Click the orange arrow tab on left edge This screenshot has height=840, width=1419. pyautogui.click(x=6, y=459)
--
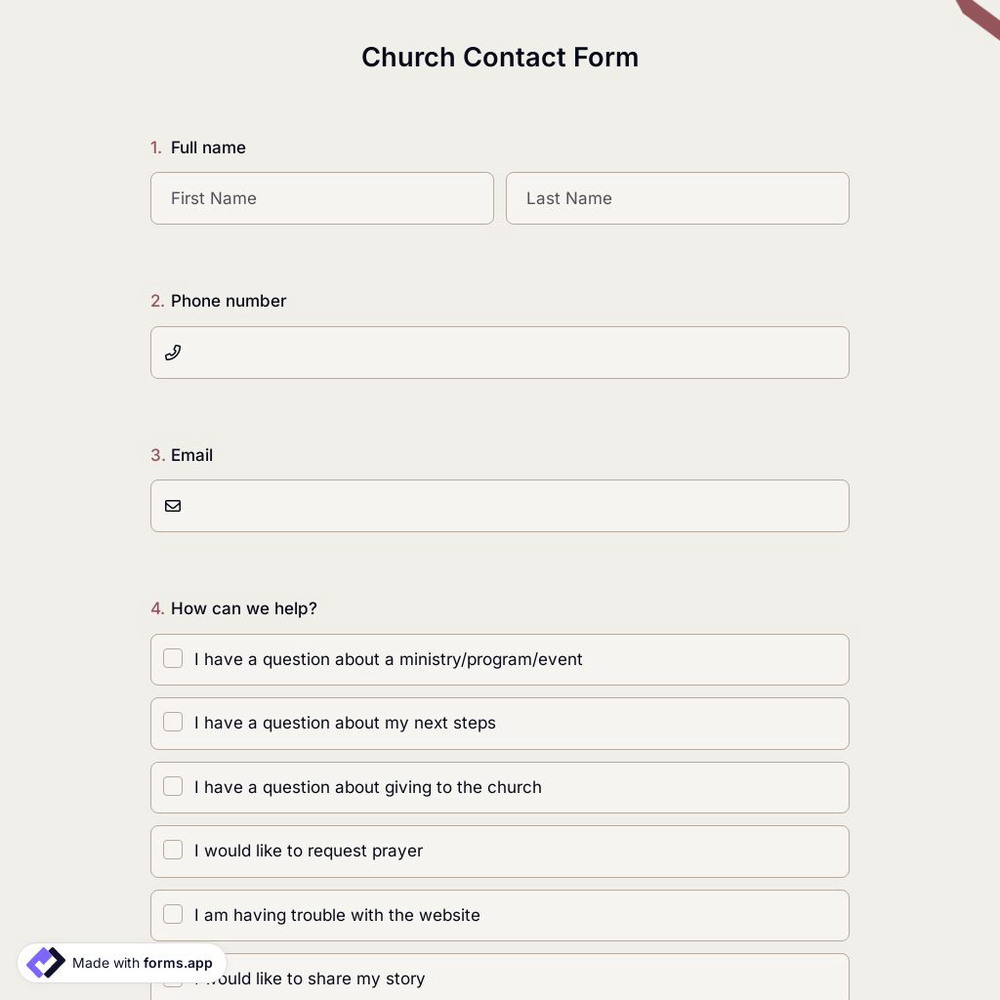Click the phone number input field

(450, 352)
...
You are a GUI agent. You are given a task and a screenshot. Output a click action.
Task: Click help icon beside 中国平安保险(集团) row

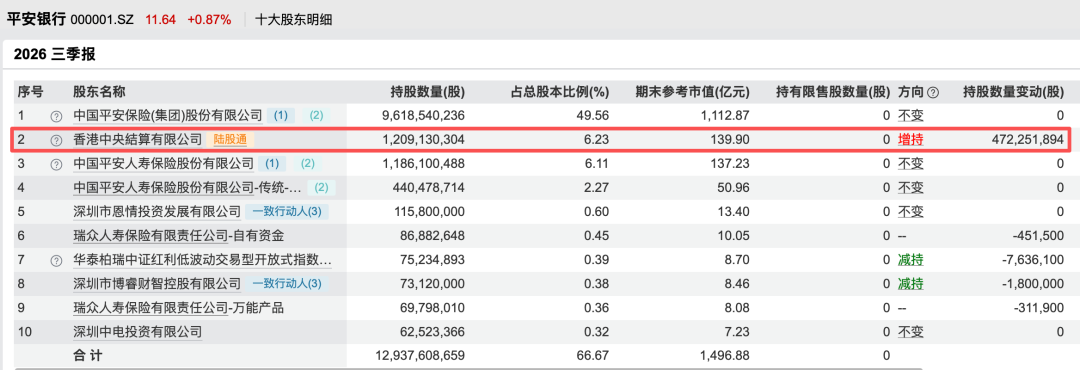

▶ **How to complete this task**: Look above for the line that contains "You are a GUI". Starting there, transcribe every line exactly until you have copied the line that contains "Task: Click help icon beside 中国平安保险(集团) row".

▶ **Answer box**:
You are a GUI agent. You are given a task and a screenshot. Output a click action.
Task: Click help icon beside 中国平安保险(集团) row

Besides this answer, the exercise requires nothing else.